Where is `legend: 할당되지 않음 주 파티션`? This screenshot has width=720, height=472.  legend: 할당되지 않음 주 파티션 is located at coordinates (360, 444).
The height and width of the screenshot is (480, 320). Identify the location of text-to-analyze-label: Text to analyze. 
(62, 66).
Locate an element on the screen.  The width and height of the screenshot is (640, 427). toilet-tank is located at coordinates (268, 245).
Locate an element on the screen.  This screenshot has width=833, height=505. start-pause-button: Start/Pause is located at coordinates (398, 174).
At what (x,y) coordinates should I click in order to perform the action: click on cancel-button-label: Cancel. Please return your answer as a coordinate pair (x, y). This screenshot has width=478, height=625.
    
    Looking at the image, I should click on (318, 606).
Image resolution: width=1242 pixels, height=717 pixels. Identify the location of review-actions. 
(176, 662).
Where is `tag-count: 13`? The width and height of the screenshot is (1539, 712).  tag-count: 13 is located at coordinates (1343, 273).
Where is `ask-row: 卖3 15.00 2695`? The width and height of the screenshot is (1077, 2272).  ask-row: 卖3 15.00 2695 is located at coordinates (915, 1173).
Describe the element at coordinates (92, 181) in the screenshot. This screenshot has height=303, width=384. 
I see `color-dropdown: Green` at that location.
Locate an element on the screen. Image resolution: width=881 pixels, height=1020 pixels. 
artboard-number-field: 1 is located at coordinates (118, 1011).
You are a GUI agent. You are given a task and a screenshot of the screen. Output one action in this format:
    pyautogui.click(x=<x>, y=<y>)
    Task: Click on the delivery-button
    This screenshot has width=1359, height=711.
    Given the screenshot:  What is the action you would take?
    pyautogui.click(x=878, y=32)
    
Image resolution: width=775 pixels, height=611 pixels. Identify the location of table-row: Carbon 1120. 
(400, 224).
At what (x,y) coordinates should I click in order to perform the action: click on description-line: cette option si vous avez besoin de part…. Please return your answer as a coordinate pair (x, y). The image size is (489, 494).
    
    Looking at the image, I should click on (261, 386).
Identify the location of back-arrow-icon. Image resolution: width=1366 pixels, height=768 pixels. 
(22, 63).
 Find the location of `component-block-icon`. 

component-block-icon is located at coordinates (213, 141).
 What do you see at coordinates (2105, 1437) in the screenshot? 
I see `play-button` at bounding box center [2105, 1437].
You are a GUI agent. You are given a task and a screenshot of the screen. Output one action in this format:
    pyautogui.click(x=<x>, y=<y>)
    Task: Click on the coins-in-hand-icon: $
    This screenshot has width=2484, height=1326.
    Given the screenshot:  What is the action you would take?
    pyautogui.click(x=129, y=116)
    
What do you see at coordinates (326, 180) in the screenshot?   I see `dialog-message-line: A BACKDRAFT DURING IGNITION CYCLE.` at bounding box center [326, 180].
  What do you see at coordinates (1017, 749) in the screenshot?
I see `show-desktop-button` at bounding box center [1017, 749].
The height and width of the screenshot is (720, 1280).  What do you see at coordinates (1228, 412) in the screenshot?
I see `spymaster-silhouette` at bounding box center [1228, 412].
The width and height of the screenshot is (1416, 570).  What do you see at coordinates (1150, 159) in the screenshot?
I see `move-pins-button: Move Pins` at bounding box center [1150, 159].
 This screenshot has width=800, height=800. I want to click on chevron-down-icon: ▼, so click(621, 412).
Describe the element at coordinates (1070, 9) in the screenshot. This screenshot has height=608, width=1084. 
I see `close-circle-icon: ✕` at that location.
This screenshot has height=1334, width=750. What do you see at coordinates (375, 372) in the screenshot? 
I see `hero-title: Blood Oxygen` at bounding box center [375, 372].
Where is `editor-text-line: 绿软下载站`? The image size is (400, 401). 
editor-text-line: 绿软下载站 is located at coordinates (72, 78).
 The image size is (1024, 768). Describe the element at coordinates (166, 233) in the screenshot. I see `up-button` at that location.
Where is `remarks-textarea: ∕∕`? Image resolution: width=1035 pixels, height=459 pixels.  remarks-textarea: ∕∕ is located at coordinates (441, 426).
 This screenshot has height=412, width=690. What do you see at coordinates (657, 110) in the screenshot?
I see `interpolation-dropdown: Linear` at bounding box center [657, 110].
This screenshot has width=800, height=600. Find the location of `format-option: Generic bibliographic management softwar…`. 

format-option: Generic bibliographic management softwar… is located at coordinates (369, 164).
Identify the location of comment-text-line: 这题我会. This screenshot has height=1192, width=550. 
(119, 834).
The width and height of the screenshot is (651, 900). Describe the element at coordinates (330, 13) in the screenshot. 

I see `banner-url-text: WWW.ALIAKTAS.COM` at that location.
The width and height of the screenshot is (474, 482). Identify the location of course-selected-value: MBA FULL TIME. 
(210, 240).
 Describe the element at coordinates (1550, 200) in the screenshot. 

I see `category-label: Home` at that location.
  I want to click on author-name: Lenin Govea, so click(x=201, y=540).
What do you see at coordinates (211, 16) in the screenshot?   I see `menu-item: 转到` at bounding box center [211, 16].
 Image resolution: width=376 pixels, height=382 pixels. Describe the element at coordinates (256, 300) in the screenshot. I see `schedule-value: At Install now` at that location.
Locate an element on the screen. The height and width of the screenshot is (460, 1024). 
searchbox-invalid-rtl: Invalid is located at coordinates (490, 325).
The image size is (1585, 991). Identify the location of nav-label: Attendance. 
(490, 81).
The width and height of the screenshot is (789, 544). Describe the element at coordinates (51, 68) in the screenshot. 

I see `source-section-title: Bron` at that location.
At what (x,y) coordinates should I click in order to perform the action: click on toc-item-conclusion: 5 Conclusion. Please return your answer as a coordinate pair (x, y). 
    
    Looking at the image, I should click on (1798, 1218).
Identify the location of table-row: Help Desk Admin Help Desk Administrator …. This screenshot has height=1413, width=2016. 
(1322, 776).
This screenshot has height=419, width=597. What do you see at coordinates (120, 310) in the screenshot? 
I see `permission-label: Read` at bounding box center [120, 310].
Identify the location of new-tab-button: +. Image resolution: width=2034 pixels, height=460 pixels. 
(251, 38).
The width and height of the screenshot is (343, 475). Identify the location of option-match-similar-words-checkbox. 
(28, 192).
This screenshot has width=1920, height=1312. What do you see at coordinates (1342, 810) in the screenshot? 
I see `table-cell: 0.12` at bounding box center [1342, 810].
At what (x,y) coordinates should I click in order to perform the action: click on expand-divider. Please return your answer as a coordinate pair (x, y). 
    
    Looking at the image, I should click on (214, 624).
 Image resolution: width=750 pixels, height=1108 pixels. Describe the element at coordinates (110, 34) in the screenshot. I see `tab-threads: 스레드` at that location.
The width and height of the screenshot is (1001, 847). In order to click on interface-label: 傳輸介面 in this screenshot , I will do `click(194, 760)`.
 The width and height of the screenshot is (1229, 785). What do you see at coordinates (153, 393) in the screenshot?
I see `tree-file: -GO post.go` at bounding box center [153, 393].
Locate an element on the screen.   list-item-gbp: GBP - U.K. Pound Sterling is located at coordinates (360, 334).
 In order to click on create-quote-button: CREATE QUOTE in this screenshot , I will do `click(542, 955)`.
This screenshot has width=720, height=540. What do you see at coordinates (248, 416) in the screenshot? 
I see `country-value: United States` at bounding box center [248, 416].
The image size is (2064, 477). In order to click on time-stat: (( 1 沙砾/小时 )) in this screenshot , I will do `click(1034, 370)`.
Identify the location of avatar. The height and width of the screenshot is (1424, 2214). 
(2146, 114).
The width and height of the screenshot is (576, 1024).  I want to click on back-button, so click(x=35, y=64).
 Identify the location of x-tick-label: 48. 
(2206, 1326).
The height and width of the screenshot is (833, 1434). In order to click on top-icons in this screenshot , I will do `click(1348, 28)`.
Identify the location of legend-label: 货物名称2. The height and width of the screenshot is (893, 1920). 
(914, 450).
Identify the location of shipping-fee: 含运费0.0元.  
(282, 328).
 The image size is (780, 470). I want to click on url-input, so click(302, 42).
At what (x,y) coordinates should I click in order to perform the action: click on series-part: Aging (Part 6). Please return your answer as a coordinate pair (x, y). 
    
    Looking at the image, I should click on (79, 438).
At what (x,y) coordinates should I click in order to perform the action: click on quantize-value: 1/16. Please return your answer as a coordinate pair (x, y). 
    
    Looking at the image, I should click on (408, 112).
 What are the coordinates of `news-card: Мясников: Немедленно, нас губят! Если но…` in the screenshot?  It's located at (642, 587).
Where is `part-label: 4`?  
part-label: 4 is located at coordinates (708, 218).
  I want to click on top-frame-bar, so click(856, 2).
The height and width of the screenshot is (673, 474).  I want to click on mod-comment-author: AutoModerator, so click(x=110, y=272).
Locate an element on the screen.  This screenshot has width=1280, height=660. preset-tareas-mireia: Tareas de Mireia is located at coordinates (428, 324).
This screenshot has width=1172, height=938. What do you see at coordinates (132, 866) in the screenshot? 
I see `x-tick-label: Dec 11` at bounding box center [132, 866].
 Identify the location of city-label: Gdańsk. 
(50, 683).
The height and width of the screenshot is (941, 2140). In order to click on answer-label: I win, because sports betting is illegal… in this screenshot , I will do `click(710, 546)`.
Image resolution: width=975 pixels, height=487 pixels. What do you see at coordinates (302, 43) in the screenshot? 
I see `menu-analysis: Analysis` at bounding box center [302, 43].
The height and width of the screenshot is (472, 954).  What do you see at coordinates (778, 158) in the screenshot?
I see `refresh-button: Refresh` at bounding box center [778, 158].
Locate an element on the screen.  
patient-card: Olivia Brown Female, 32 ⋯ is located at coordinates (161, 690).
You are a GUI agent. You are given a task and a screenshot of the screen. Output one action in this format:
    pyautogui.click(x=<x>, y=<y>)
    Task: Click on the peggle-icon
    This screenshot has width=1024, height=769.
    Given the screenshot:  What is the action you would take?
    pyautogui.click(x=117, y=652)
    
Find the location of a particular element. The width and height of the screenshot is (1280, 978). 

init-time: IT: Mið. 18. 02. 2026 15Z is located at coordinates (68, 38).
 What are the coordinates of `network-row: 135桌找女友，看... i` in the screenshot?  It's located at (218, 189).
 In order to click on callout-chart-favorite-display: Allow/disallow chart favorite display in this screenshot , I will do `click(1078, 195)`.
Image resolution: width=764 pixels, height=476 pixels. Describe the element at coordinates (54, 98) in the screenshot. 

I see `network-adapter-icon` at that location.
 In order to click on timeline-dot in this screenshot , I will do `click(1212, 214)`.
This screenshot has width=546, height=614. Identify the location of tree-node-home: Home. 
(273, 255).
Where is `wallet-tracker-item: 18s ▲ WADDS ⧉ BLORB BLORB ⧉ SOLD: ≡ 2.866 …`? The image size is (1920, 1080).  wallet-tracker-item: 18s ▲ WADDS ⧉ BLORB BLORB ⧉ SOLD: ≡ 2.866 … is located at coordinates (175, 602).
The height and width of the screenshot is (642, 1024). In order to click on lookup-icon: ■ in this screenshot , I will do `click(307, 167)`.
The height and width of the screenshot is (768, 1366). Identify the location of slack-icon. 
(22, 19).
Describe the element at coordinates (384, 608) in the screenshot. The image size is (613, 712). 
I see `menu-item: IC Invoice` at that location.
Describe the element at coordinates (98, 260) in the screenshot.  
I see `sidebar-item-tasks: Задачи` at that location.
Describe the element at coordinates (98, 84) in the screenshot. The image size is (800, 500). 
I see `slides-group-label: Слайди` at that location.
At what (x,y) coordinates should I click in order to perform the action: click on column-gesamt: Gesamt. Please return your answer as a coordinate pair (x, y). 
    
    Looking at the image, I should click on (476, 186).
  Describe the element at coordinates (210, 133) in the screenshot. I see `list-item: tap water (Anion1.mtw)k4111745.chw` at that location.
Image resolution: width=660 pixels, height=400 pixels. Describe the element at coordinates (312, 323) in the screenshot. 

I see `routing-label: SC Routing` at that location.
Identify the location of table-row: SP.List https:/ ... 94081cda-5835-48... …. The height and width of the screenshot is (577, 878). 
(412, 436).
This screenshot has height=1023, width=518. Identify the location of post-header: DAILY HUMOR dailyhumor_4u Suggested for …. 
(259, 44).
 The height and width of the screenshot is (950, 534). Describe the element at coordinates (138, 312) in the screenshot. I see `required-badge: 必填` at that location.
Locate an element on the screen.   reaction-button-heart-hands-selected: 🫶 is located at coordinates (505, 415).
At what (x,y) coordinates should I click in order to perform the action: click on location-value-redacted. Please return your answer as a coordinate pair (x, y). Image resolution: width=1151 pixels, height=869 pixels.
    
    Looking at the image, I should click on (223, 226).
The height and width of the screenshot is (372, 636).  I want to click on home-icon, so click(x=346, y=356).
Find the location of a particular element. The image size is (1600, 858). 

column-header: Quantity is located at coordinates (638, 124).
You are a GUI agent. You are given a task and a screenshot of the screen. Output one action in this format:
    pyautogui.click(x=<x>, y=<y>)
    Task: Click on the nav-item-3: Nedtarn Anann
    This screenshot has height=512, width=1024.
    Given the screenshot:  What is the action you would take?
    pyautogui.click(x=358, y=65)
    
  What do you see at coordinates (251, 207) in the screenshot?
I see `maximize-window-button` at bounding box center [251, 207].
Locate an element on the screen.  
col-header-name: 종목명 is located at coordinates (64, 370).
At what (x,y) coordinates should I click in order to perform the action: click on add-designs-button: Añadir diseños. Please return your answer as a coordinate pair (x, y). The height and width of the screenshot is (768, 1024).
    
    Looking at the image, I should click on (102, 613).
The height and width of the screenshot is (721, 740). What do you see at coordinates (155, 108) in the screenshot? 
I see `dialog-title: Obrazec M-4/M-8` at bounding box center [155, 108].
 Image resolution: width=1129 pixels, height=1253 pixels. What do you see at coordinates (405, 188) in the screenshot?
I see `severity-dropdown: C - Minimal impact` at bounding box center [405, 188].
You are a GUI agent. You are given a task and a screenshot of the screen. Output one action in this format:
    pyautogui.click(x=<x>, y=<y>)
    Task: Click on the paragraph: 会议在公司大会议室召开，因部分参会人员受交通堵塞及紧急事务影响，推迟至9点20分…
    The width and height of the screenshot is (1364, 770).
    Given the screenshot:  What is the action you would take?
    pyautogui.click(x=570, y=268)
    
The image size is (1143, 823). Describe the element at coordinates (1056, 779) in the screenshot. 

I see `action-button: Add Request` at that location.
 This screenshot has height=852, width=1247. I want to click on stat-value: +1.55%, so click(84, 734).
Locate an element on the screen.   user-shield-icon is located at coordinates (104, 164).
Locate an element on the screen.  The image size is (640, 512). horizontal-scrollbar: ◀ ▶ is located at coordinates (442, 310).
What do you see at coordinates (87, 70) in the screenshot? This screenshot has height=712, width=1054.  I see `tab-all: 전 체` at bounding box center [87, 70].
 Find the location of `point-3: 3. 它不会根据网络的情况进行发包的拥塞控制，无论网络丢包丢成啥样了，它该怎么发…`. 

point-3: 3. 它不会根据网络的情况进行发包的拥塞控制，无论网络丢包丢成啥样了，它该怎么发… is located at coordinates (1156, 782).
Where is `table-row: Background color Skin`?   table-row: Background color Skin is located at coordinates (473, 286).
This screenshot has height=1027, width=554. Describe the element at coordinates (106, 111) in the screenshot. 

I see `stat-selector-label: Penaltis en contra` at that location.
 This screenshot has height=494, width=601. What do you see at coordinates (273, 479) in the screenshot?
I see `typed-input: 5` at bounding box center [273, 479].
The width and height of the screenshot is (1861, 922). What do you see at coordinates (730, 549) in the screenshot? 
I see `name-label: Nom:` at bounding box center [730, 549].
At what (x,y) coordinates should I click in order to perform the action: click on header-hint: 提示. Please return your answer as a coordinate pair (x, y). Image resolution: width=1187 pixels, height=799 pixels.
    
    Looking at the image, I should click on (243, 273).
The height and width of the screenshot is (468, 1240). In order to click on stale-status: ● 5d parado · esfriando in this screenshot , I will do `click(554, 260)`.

### WHAT IS NEEDED
Swap "Identify" for "Find" in the records from the first line up to and including the line that contains "Looking at the image, I should click on (318, 606).". Write out only those lines, with everything else unchanged.

### RESPONSE TO THIS EXERCISE
Where is `legend: 할당되지 않음 주 파티션`? This screenshot has width=720, height=472.  legend: 할당되지 않음 주 파티션 is located at coordinates (360, 444).
The height and width of the screenshot is (480, 320). Find the location of text-to-analyze-label: Text to analyze. 
(62, 66).
Locate an element on the screen.  The width and height of the screenshot is (640, 427). toilet-tank is located at coordinates (268, 245).
Locate an element on the screen.  This screenshot has width=833, height=505. start-pause-button: Start/Pause is located at coordinates (398, 174).
At what (x,y) coordinates should I click in order to perform the action: click on cancel-button-label: Cancel. Please return your answer as a coordinate pair (x, y). This screenshot has width=478, height=625.
    
    Looking at the image, I should click on (318, 606).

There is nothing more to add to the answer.